Busca-se com tal medida, que adotem a mesma postura política tomada pelo governo do Paraná, não somente pelo entendimento adotado pelo Poder Judiciário, mas também pelo Poder Executivo, a fim de que suspendam imediatamente as contribuições retidas inconstitucionalmente, beneficiando aposentados e pensionistas, classes estas, que paulatinamente são lesadas pela má administração de governos estaduais, que serão os únicos beneficiados pela nova emenda e que insistentemente tentam reduzir o déficit atuarial, em prejuízo de servidores inativos e pensionistas, mascarando um mal maior.
A atual proposta da reforma atinge com clareza solar, direitos adquiridos de cerca de 3,5 mi-lhões de inativos do setor público, em se tratando de contribuição previdenciária (ver art.5.º parágrafo único e §1.º, art. 40, parágrafo 18 e art.149, §1.º da PEC n.º 40/2003). Pois com a atual proposta, os inativos contribuiriam com 11% sobre a diferença entre a remuneração e a o valor de R$ 1.058,00. Sendo assim, a emenda fere nitidamente cláusulas pétreas da Constituição Federal, precisamente em seu art. 60, § 4.º, que não pode ser simplesmente “digerida” pelo Constituinte Derivado.
A contribuição dos inativos pretende violar cláusulas pétreas da Carta Maior, não podendo assim o Congresso Nacional facilmente aceitá-la, pois do contrário a reforma se processará de modo inconstitucional, e desta forma as “Duas Casas” estariam desconhecendo os limites fixados pelo Poder Constituinte Originário.
A promulgação da Emenda Constitucional n.º 40/2003 dificultará sobremaneira, na decisão de mérito da contribuição previdenciária em Brasilía, e com certeza influirá em procedimentos que estão em discussão, dentre eles, a restituição dos valores atrasados da contribuição previdenciária, desde o advento da EC n.º 20/98.

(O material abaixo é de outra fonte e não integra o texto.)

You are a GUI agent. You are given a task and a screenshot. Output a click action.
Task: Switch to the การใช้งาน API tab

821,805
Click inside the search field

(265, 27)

Resta saber se tais argumentos expostos convencerão os 11 ministros do STF, liderados por Maurício Corrêa, a julgar o mérito da contribuição previdenciária favorável aos servidores inativos e pensionistas, após a promulgação da emenda, ou se o futuro desses se reservam aos nossos representantes políticos em Brasília, que inexoravelmente irão aprovar a futura Emenda, tentando de alguma forma corrigir injustiças, buscando utopicamente um maior nivelamento de conquistas sociais, dentre estes, o sobrestamento das contribuições previdenciárias.
Guilherme Tomizawa
é advogado, bacharel em Administração Pública, especialista em Direito de Família pela PUCPR e mestrando em Direito Público pela Universidade Gama Filho do Rio de Janeiro.